Exercise brief — Would you show every line from the records that holds "will"?

┌──

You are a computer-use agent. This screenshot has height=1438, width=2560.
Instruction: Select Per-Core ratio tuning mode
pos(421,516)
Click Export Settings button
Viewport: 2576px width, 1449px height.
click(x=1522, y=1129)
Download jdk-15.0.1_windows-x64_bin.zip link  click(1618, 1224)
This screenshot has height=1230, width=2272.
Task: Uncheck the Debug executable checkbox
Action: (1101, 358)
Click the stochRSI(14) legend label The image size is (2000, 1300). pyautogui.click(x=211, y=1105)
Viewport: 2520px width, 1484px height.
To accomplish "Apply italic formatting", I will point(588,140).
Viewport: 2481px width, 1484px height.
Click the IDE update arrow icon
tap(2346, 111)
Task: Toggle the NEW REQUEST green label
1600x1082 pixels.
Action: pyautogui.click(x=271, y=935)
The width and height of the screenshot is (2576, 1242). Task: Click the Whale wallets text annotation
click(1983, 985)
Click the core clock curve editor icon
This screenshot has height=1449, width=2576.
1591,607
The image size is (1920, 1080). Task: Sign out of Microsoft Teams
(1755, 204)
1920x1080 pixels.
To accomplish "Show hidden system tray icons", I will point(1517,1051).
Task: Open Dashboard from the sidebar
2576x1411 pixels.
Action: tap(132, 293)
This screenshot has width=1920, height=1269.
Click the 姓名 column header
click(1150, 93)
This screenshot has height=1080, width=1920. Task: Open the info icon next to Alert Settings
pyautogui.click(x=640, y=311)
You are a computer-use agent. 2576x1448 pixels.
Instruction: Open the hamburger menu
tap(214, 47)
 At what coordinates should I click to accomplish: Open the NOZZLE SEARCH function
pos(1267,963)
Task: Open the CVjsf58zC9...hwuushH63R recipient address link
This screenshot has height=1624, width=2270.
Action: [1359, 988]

└──

Answer to the problem —
To accomplish "Apply italic formatting", I will point(588,140).
To accomplish "Show hidden system tray icons", I will point(1517,1051).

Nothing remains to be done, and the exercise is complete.